§ **Request**
Format as a JSON list of strings the lines from the one containing "Given: Open Bulk Edit for query params" down to the one containing "the ユーザーを追加 blue", both included, with one string per line and blank lines left out.

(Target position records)
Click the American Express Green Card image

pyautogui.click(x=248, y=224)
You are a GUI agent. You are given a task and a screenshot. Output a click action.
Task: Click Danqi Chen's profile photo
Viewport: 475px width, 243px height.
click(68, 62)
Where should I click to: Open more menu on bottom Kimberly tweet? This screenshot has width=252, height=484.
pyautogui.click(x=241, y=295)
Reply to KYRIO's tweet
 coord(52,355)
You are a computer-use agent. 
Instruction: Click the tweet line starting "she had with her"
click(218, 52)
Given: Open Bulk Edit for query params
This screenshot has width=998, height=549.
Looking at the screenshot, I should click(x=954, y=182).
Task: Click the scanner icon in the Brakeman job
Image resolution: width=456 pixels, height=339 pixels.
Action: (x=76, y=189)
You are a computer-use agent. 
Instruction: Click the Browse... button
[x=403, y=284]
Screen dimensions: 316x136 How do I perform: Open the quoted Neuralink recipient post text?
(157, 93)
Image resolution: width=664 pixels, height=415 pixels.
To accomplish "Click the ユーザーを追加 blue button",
==
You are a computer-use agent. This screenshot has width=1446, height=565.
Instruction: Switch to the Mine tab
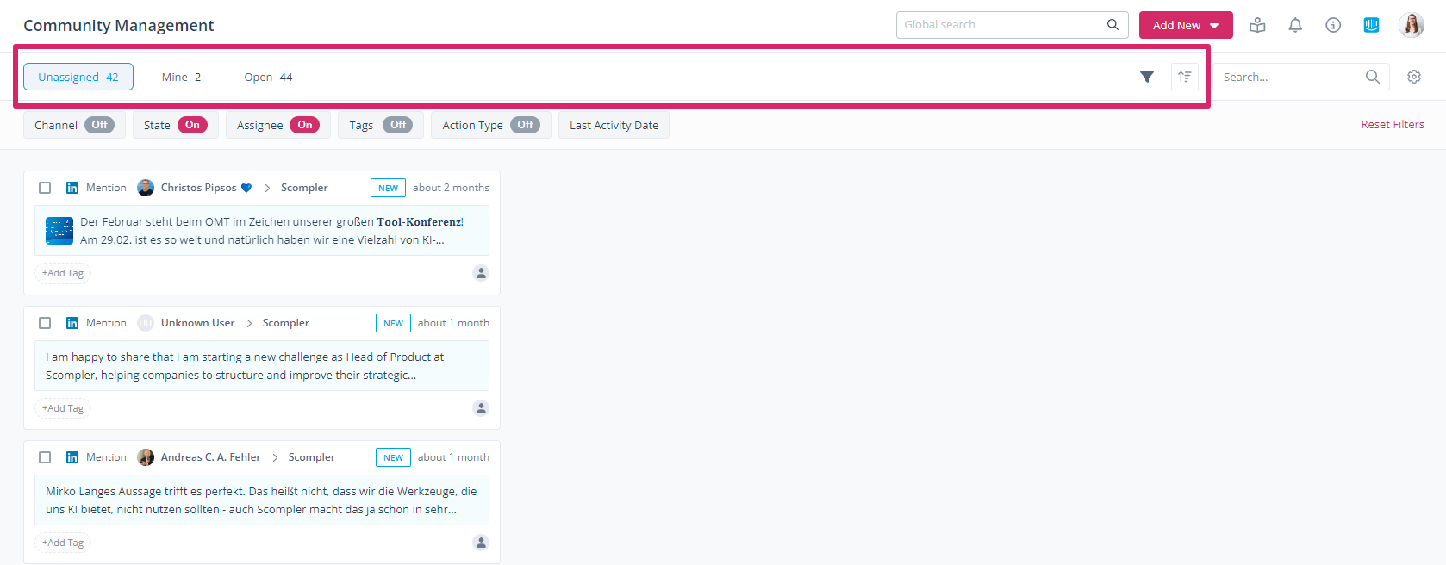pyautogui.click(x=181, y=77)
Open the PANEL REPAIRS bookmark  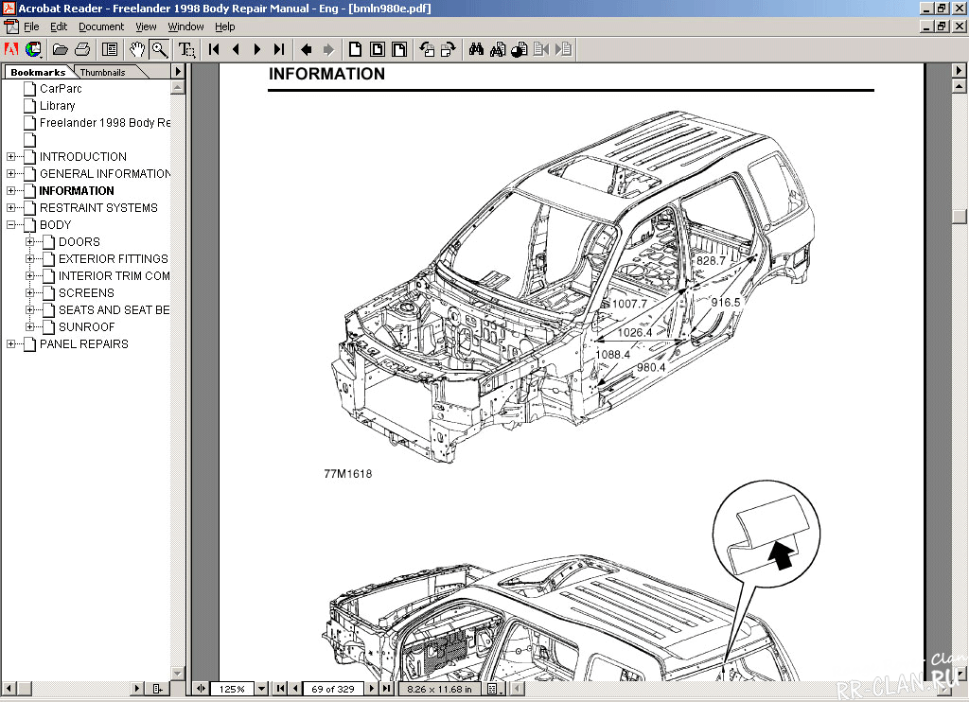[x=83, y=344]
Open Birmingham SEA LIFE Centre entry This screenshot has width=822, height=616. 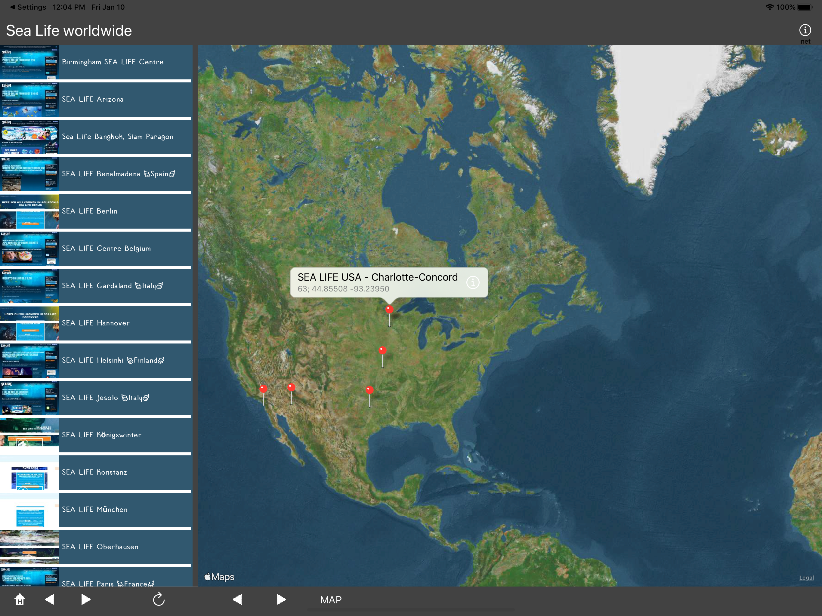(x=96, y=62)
--
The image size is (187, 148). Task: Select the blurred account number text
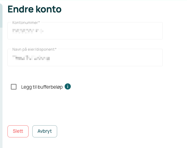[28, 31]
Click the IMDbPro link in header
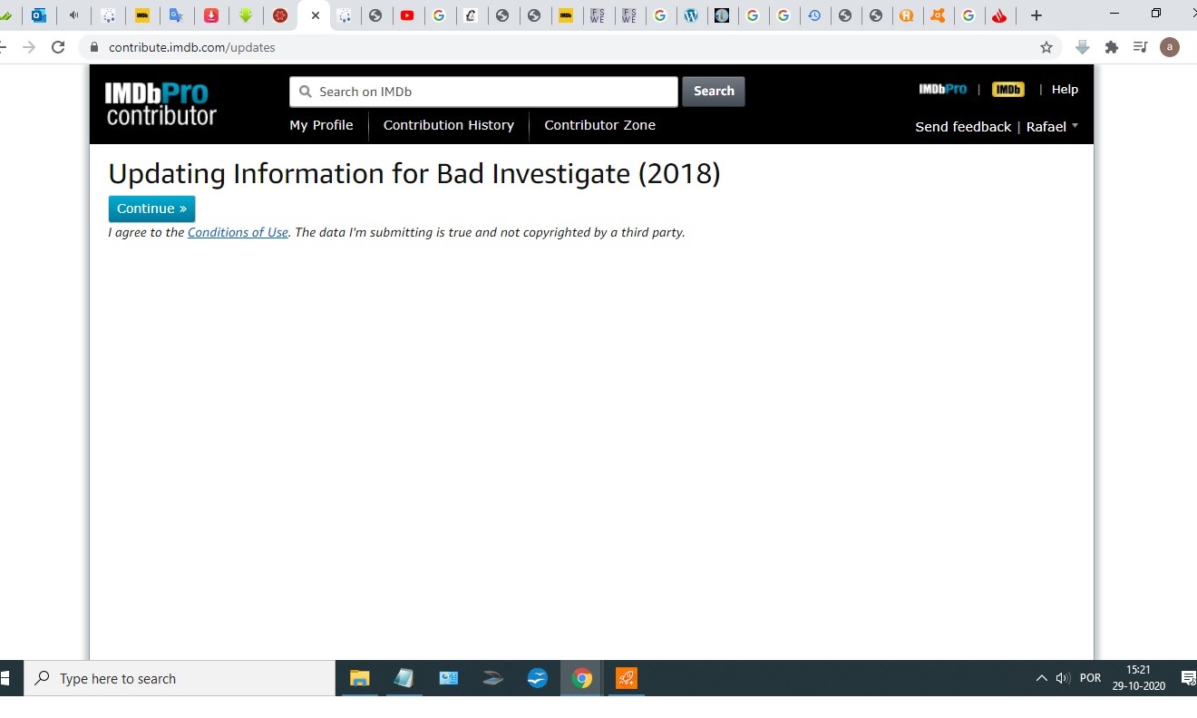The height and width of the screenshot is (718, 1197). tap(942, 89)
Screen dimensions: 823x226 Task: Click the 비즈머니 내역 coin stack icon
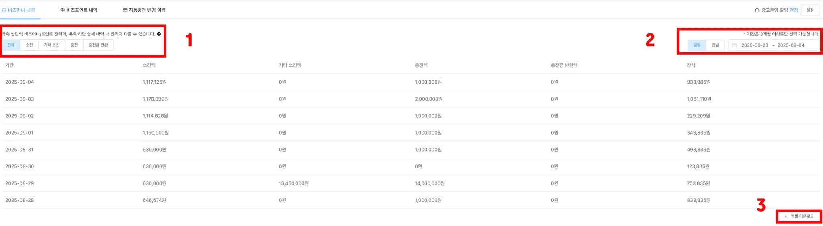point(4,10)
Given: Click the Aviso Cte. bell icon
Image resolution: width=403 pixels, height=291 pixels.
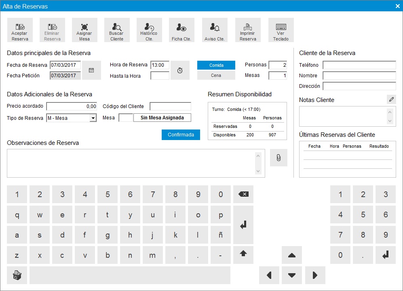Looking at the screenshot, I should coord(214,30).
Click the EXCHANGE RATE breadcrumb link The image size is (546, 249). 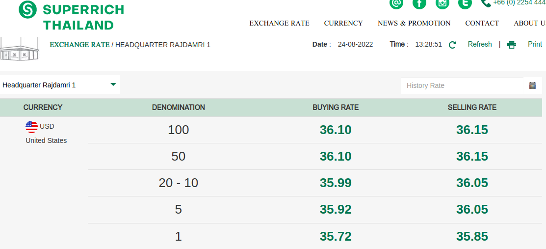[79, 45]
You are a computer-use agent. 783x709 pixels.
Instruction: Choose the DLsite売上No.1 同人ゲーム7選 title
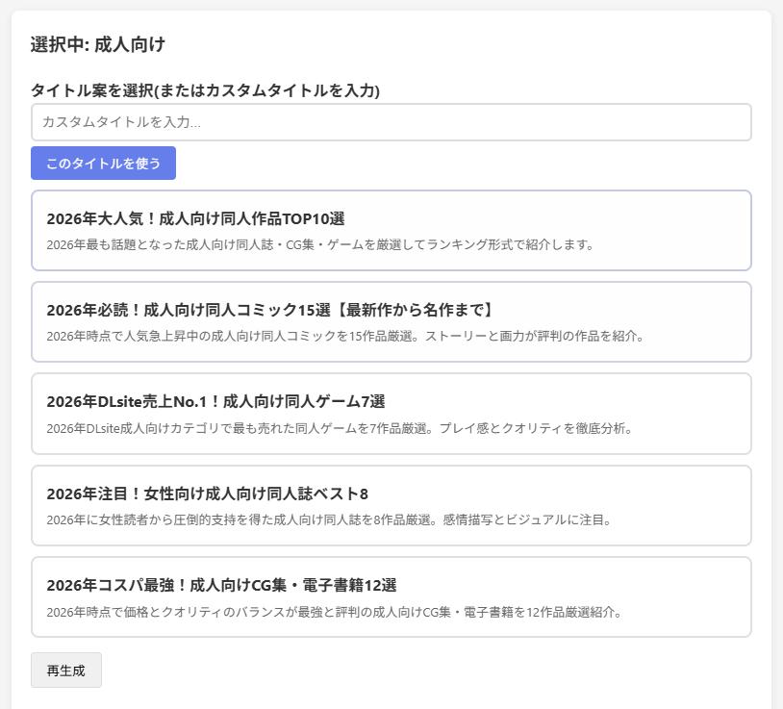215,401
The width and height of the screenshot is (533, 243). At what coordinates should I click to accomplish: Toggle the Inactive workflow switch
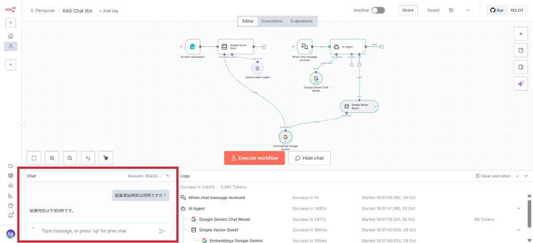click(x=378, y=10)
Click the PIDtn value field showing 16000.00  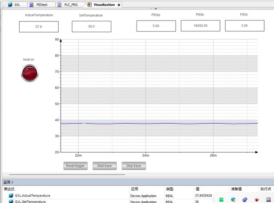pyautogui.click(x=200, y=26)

§ **Written solution**
[
  "Given: Open Bulk Edit for query params",
  "This screenshot has width=998, height=549.",
  "Looking at the screenshot, I should click(x=954, y=182).",
  "Task: Click the scanner icon in the Brakeman job",
  "Image resolution: width=456 pixels, height=339 pixels.",
  "Action: (x=76, y=189)",
  "You are a computer-use agent. ",
  "Instruction: Click the Browse... button",
  "[x=403, y=284]",
  "Screen dimensions: 316x136 How do I perform: Open the quoted Neuralink recipient post text?",
  "(157, 93)",
  "Image resolution: width=664 pixels, height=415 pixels.",
  "To accomplish \"Click the ユーザーを追加 blue button\","
]